= John P. Cotter =

American judge (1911–1993)

John Patrick Cotter (March 2, 1911 – March 16, 1993) was a justice of the Connecticut Supreme Court from 1965 to 1981, serving as chief justice from 1978 to 1981.

==Early life, education, and career==
Born in Hartford, Connecticut, Cotter was a truck driver during the Great Depression, receiving a B.S. in history and economics from Trinity College in 1933, and a J.D. from Harvard Law School in 1936. He entered the practice of law with the Hartford firm of Day, Berry and Howard until 1938, when he opened his own practice. In 1941, he became prosecuting attorney of the Hartford Police Court.

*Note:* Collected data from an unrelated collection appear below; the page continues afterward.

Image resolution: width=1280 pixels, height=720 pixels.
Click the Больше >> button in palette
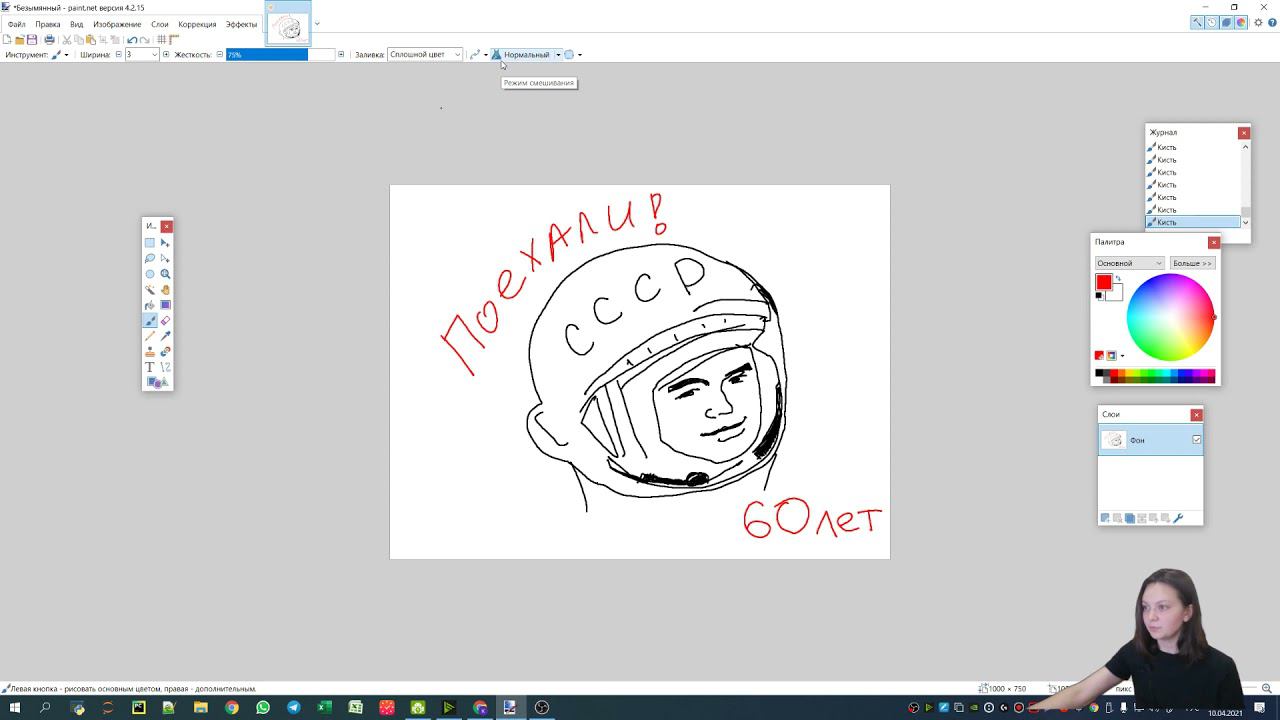click(1192, 263)
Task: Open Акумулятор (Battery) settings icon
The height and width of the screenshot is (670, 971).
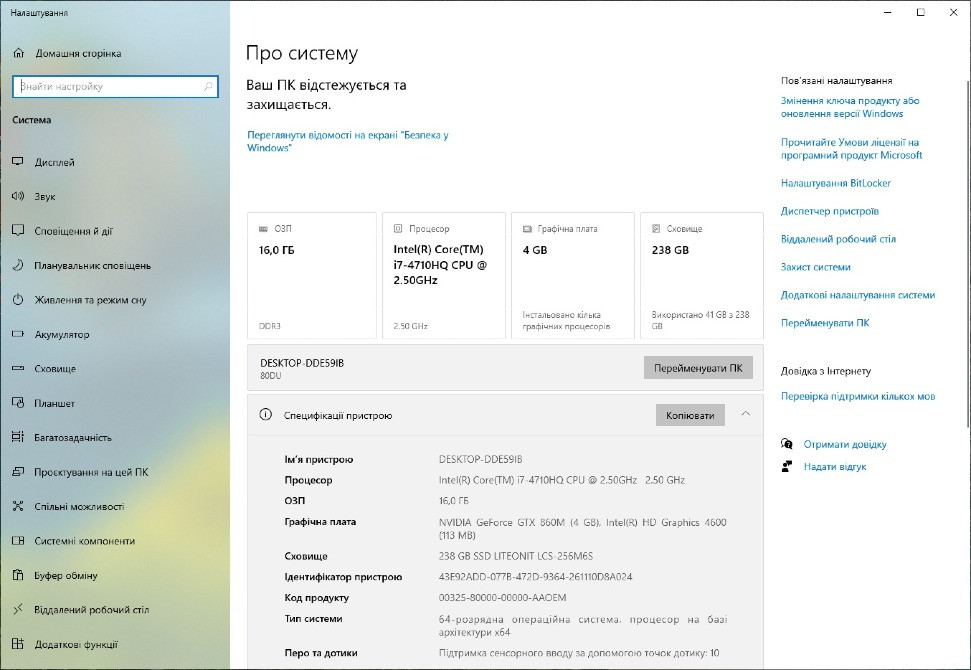Action: (x=20, y=334)
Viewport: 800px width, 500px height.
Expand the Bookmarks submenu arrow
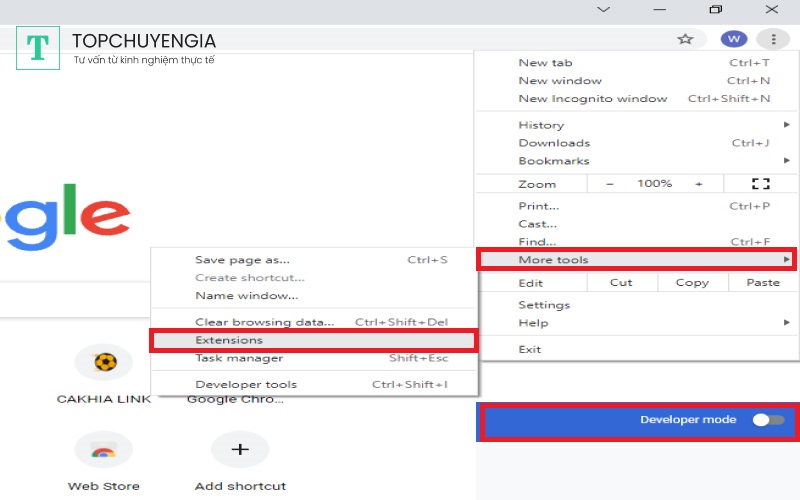787,161

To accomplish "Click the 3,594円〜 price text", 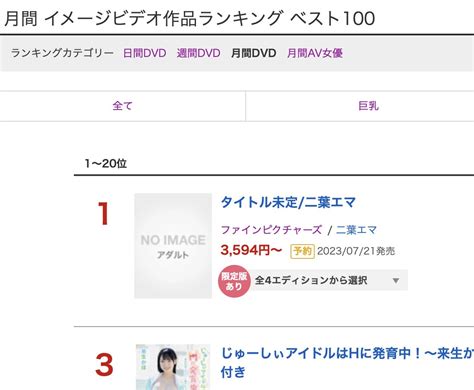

He served in the Connecticut House of Representatives from 1947 to 1950, where he was the House Democratic floor leader.

==Judicial career==
In 1950, Governor Chester Bowles appointed Cotter to the Court of Common Pleas, and in 1955 Governor Abraham Ribicoff elevated him to the Superior Court, where Cotter bristled at the tendency of lawyers to continually seek to put off scheduled trials due to lack of preparation.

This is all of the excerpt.